§ **EXTRACT TO READ**
——————————
On 27 December 1942, as chairman of the ‘‘Russian Committee,’’ Vlasov signed the ‘‘Smolensk Declaration,’’ calling on Russians and other nations of the Soviet Union to abandon the Stalinist dictatorship in favor of Germany’s Europe ‘‘without Bolsheviks and capitalists.’’ The declaration mixed outright falsehood—claiming Hitler’s Germany had no designs on Russia—with a platform to redress the worst grievances of the Soviet people, a platform that remained remarkably consistent over time. It called for eliminating collective farms and forced labor while restoring private enterprise and freedoms of speech and religion. It promised broad guarantees of social justice and security for working people. The declaration announced its own Russian Liberation Army (RLA). The German military believed that Vlasov’s appeals increased desertion, and the Soviet government saw his message as a danger. In its condemnation of Vlasov, during the war and for fifty years after, it never revealed Vlasov’s platform to the Soviet people.

Vlasov’s message was powerful; his new Russian Liberation Army was fictitious. Hitler’s adamant opposition to a Russian army meant the RLA was only an idea to rally Soviet troops entirely subordinate to German control. Nonetheless, it remained a powerful symbol, and many Soviets in German service wore its insignia.
——————————
§ **MATERIAL**

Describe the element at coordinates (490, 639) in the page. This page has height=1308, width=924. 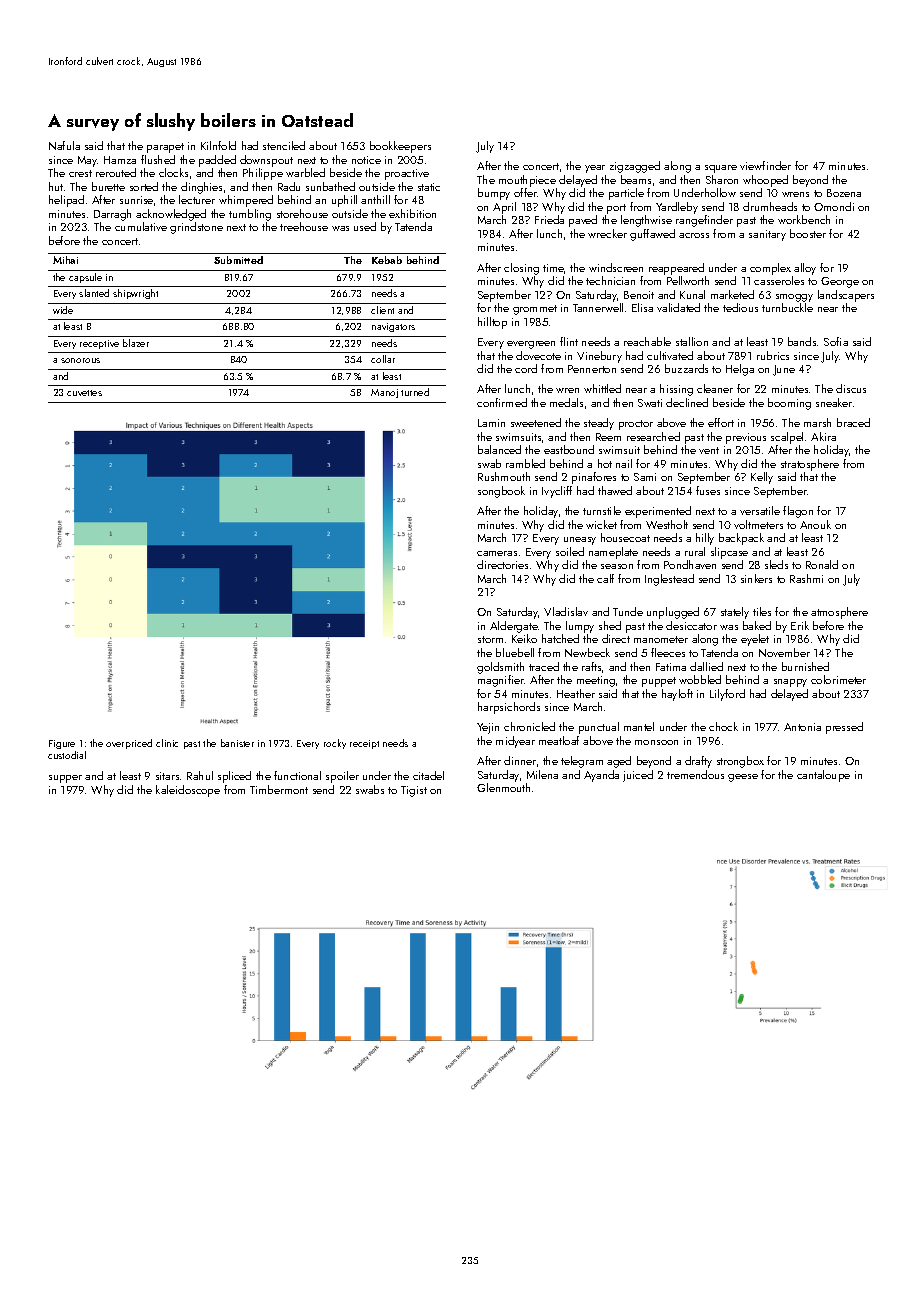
——————————
§ **EXERCISES**
1. According to the Vlasov passage, why was the Russian Liberation Army only an idea? Answer in one to three sentences.
2. Return the part of the Vlasov passage from "Vlasov’s message was" to "wore its insignia.", copied word for word.
The material here has no connection to the Vlasov passage.

§ **RESPONSES TO THE TASKS**
1. Hitler was adamantly opposed to a Russian army. As a result, the Russian Liberation Army existed only as an idea meant to rally Soviet troops, and those troops remained entirely under German control.

2.
Vlasov’s message was powerful; his new Russian Liberation Army was fictitious. Hitler’s adamant opposition to a Russian army meant the RLA was only an idea to rally Soviet troops entirely subordinate to German control. Nonetheless, it remained a powerful symbol, and many Soviets in German service wore its insignia.